» Job: Copy the listing below with every "Locate" swapped for "Identify" and nothing else changed, leaving out the pictures.

□ □ □ □ □

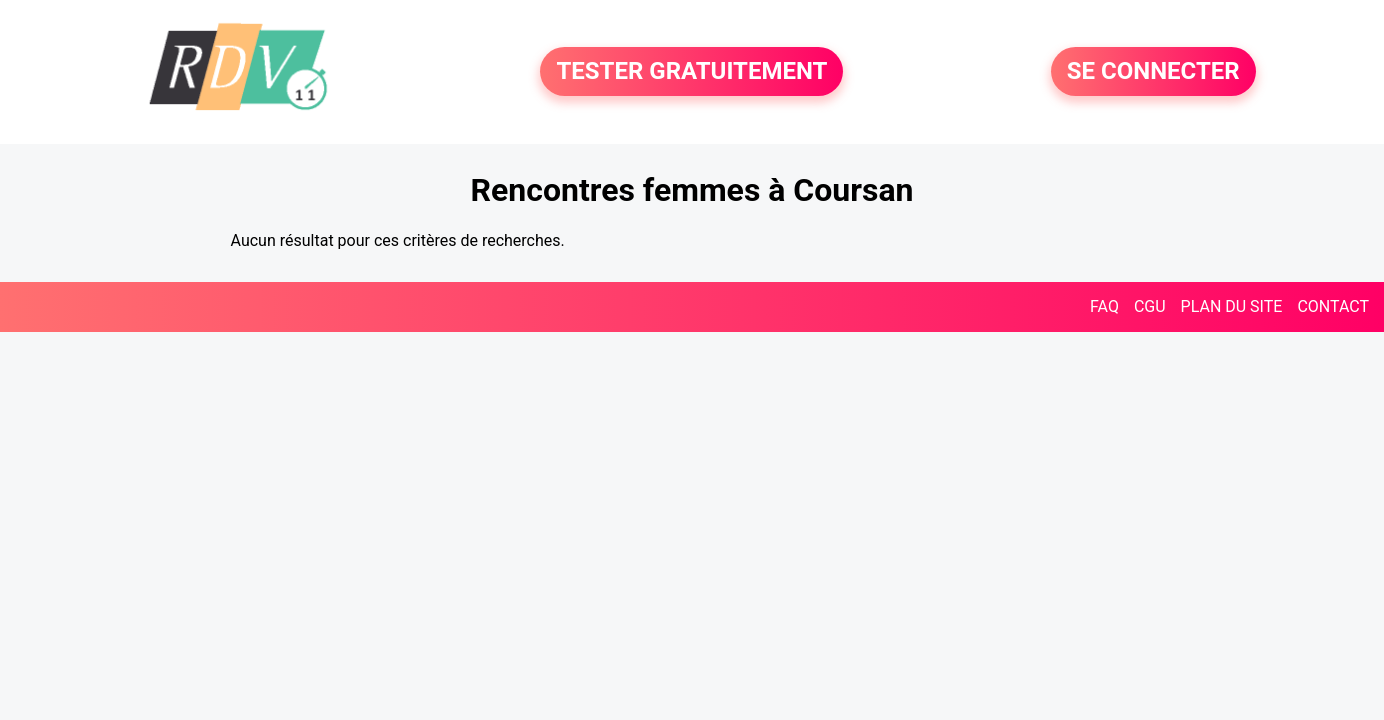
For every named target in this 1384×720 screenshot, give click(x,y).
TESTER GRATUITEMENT (691, 72)
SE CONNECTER (1153, 72)
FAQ (1104, 306)
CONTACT (1333, 306)
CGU (1150, 306)
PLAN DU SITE (1232, 306)
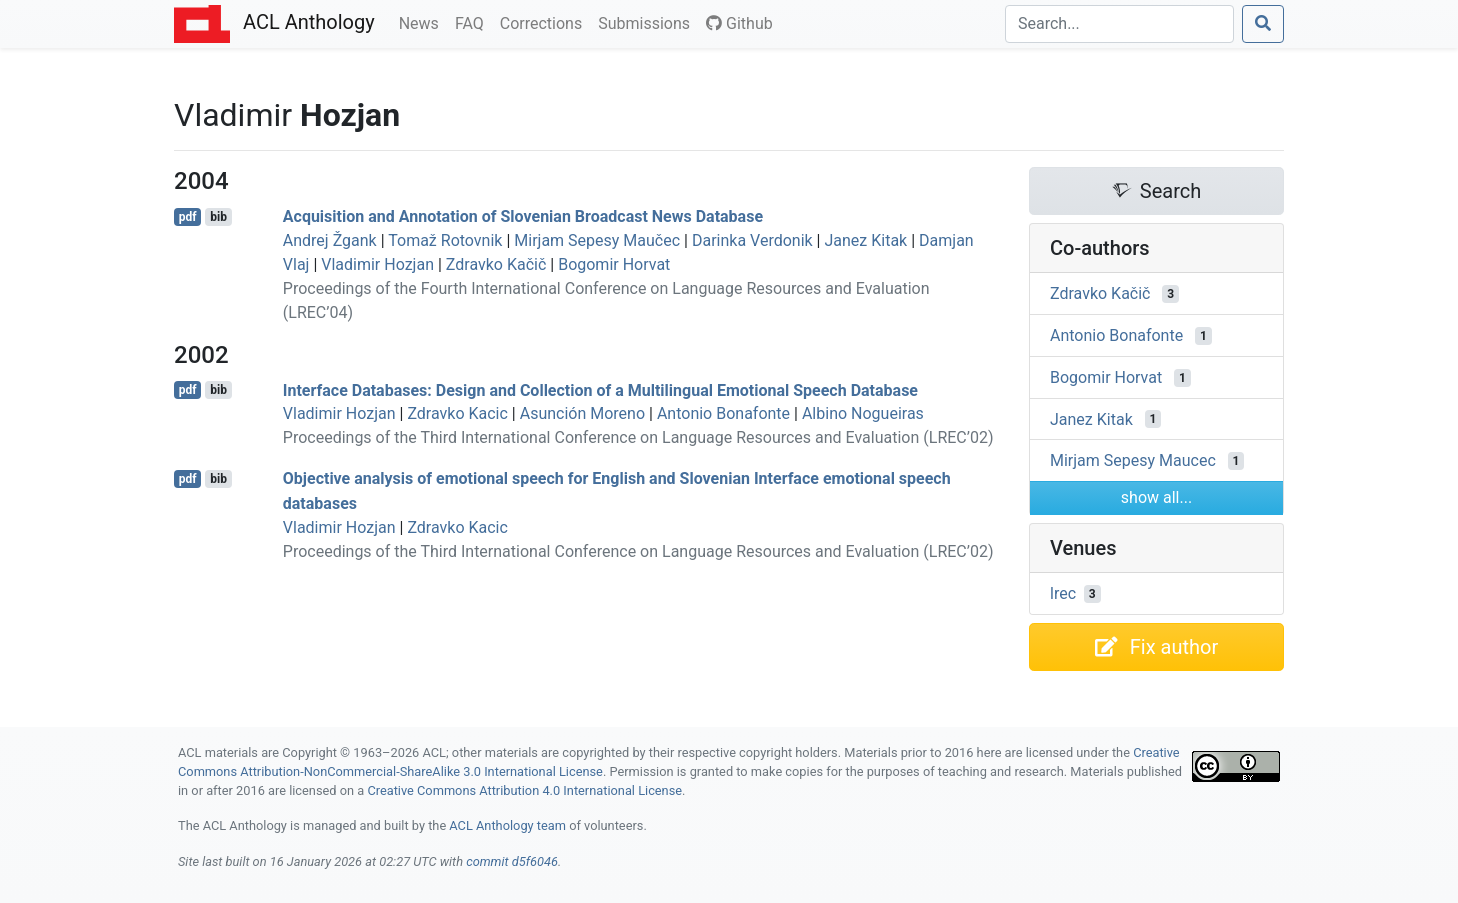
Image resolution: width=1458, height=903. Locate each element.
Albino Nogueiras (863, 413)
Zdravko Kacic (457, 413)
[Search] (1119, 24)
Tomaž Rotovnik (445, 240)
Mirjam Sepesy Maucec (1133, 460)
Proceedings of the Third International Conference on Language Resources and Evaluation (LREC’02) (638, 437)
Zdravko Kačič (496, 264)
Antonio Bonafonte (723, 413)
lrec (1063, 593)
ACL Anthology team (507, 825)
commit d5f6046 (512, 861)
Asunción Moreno (582, 413)
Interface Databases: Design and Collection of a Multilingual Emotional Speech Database (600, 389)
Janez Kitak (865, 240)
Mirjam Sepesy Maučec (597, 240)
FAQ (473, 22)
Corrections (545, 22)
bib (218, 217)
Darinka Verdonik (752, 240)
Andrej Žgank (330, 240)
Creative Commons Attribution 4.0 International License (524, 790)
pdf (188, 217)
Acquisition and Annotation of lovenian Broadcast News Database (523, 216)
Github (739, 23)
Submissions (648, 22)
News (423, 22)
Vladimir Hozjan (377, 264)
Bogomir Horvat (614, 264)
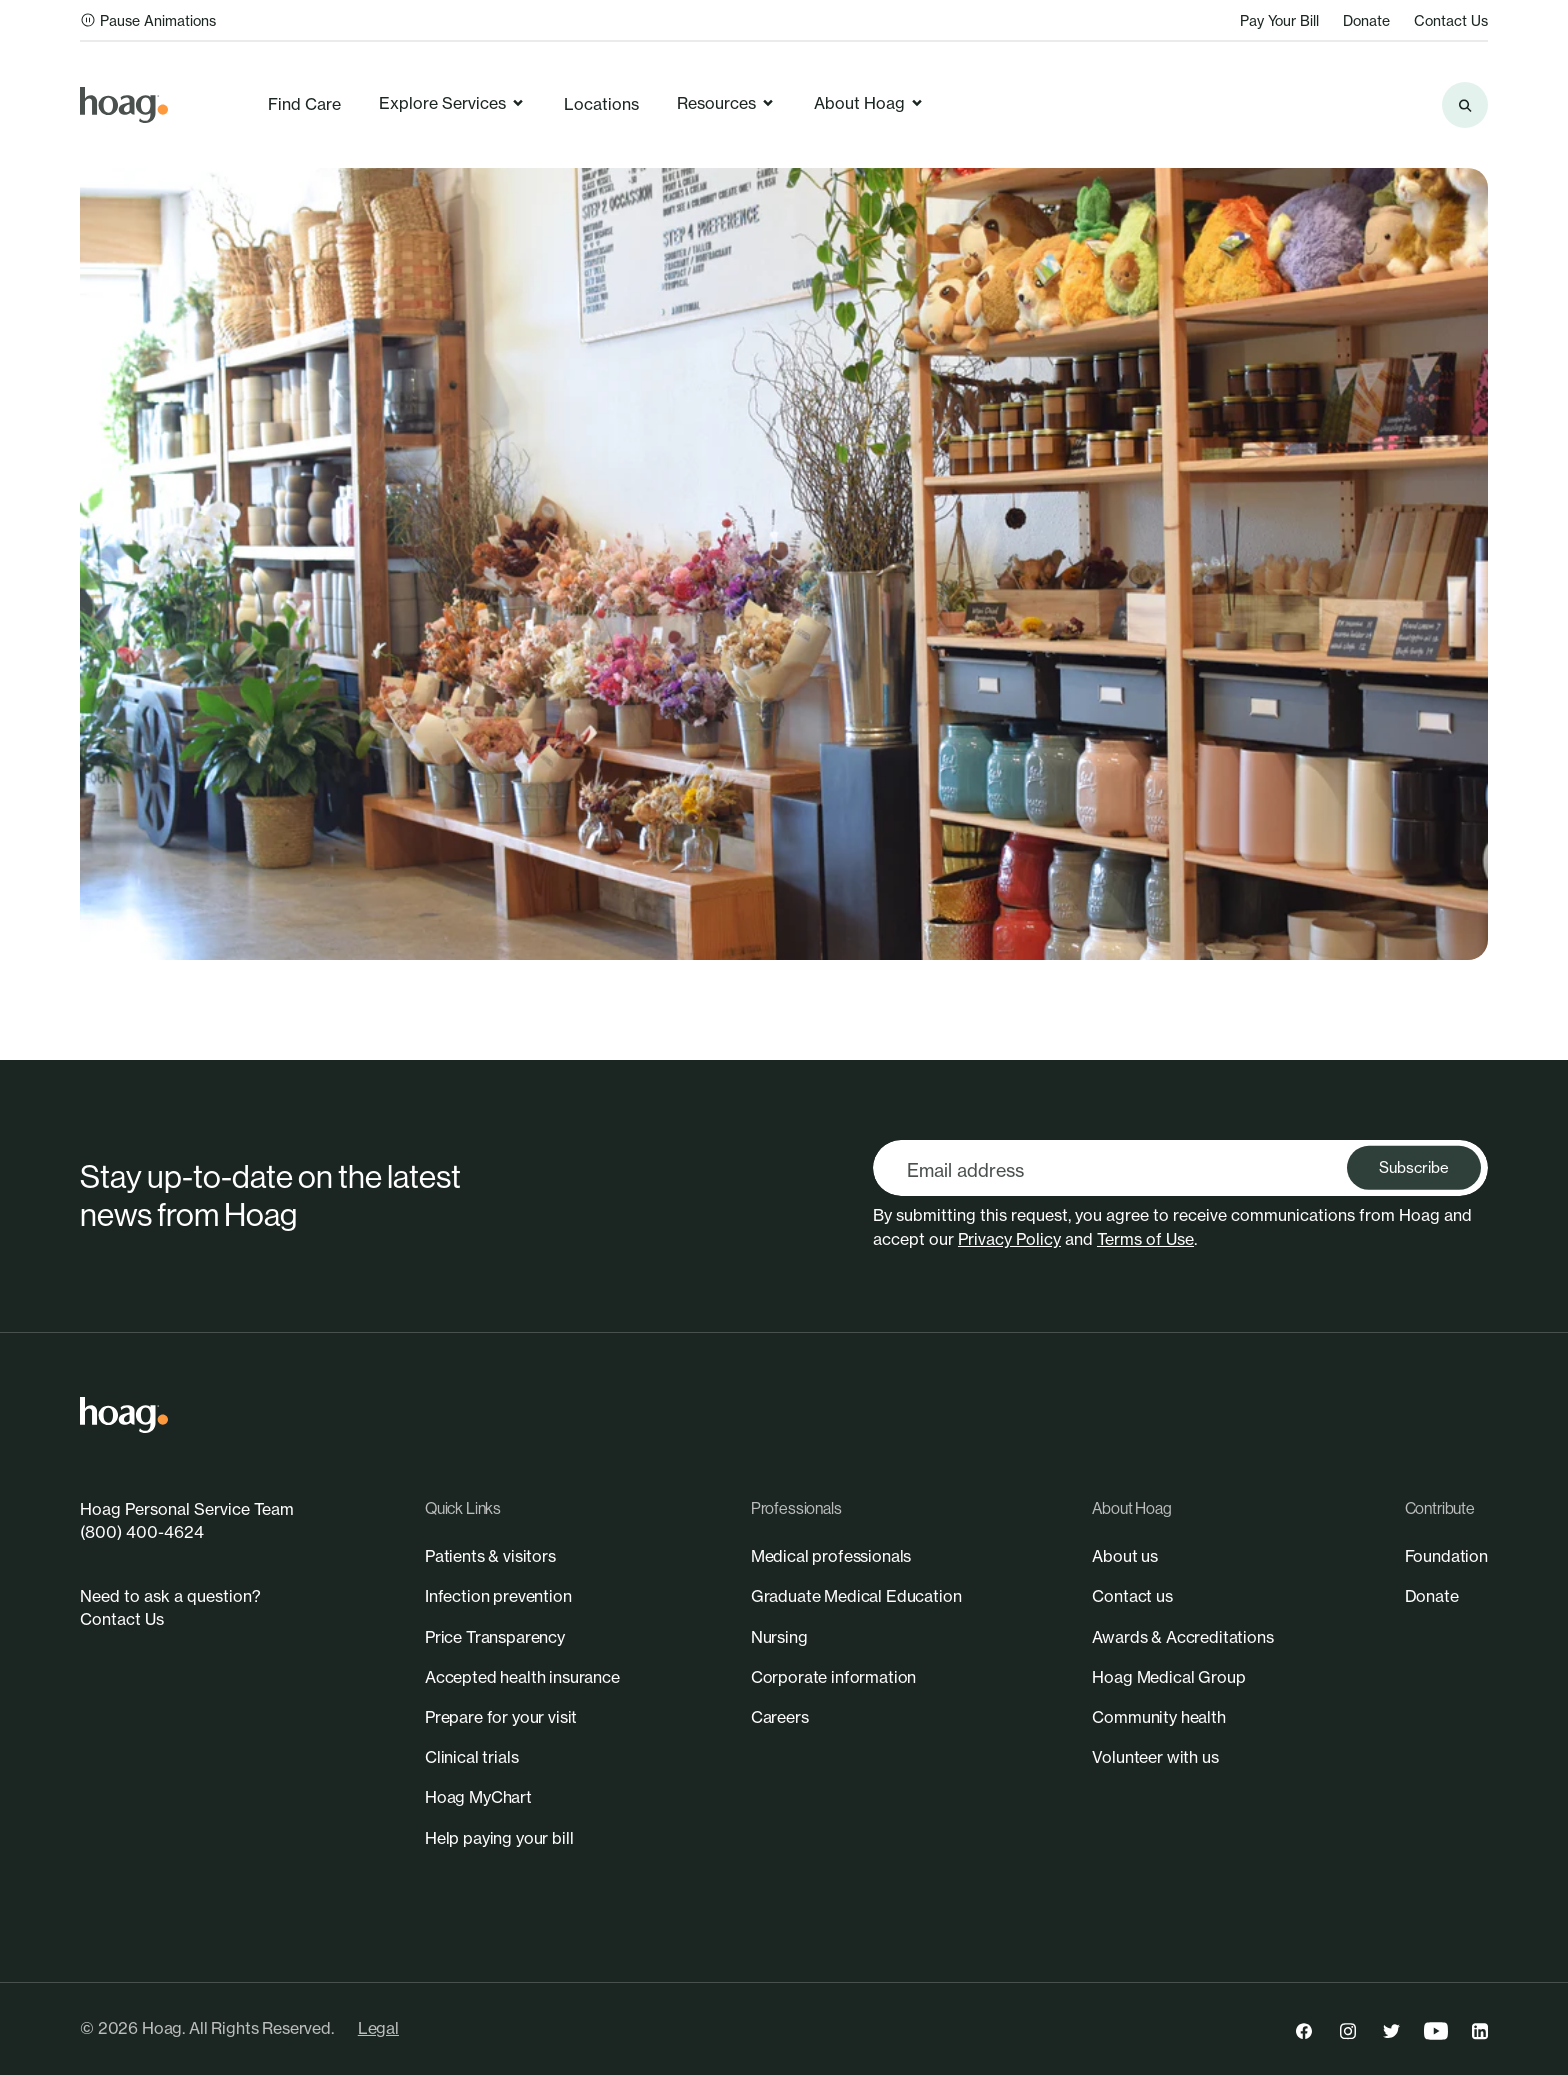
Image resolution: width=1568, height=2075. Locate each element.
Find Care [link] (304, 104)
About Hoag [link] (869, 103)
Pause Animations (148, 20)
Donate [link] (1366, 20)
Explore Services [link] (452, 103)
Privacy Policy (1009, 1239)
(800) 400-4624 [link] (142, 1532)
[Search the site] (1465, 105)
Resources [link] (726, 103)
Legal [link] (378, 2028)
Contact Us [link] (1451, 20)
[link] (124, 105)
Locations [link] (601, 104)
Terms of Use (1145, 1239)
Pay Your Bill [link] (1279, 20)
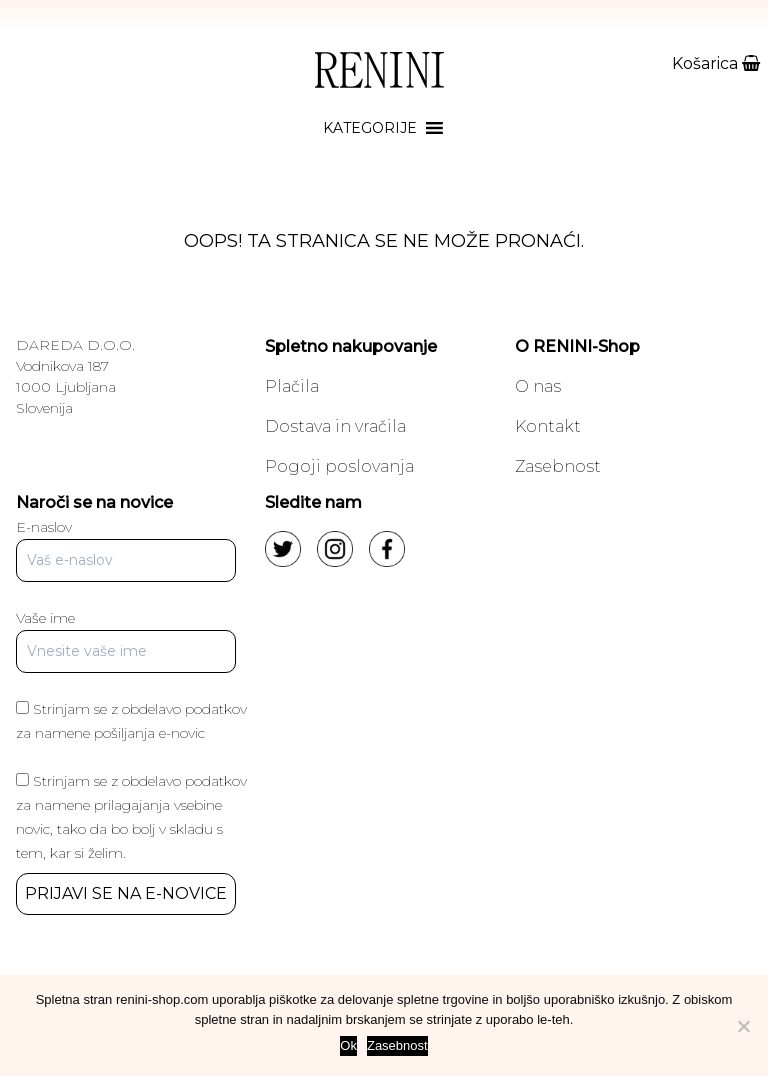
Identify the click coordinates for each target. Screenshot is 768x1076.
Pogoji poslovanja (339, 466)
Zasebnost (558, 466)
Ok (348, 1045)
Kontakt (548, 426)
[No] (743, 1026)
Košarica (716, 63)
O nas (538, 386)
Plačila (292, 386)
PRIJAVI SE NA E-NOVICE (126, 893)
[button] (370, 128)
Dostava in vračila (335, 426)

□ □ □ □ □

» Correct result:
For every named target in this 1384×720 screenshot, give click(x,y).
TESTER GRATUITEMENT (691, 72)
SE CONNECTER (1153, 72)
FAQ (1104, 306)
CONTACT (1333, 306)
CGU (1150, 306)
PLAN DU SITE (1232, 306)
Image resolution: width=1458, height=903. Identify each element.
Albino Nogueiras (863, 413)
Zdravko Kacic (457, 413)
[Search] (1119, 24)
Tomaž Rotovnik (445, 240)
Mirjam Sepesy Maucec (1133, 460)
Proceedings of the Third International Conference on Language Resources and Evaluation (LREC’02) (638, 437)
Zdravko Kačič (496, 264)
Antonio Bonafonte (723, 413)
lrec (1063, 593)
ACL Anthology team (507, 825)
commit d5f6046 (512, 861)
Asunción Moreno (582, 413)
Interface Databases: Design and Collection of a Multilingual Emotional Speech Database (600, 389)
Janez Kitak (865, 240)
Mirjam Sepesy Maučec (597, 240)
FAQ (473, 22)
Corrections (545, 22)
bib (218, 217)
Darinka Verdonik (752, 240)
Andrej Žgank (330, 240)
Creative Commons Attribution 4.0 International License (524, 790)
pdf (188, 217)
Acquisition and Annotation of lovenian Broadcast News Database (523, 216)
Github (739, 23)
Submissions (648, 22)
News (423, 22)
Vladimir Hozjan (377, 264)
Bogomir Horvat (614, 264)
Image resolution: width=1568, height=2075. Identify each element.
Find Care [link] (304, 104)
About Hoag [link] (869, 103)
Pause Animations (148, 20)
Donate [link] (1366, 20)
Explore Services [link] (452, 103)
Privacy Policy (1009, 1239)
(800) 400-4624 [link] (142, 1532)
[Search the site] (1465, 105)
Resources [link] (726, 103)
Legal [link] (378, 2028)
Contact Us [link] (1451, 20)
[link] (124, 105)
Locations [link] (601, 104)
Terms of Use (1145, 1239)
Pay Your Bill [link] (1279, 20)
Identify the click coordinates for each target. Screenshot is 768x1076.
Pogoji poslovanja (339, 466)
Zasebnost (558, 466)
Ok (348, 1045)
Kontakt (548, 426)
[No] (743, 1026)
Košarica (716, 63)
O nas (538, 386)
Plačila (292, 386)
PRIJAVI SE NA E-NOVICE (126, 893)
[button] (370, 128)
Dostava in vračila (335, 426)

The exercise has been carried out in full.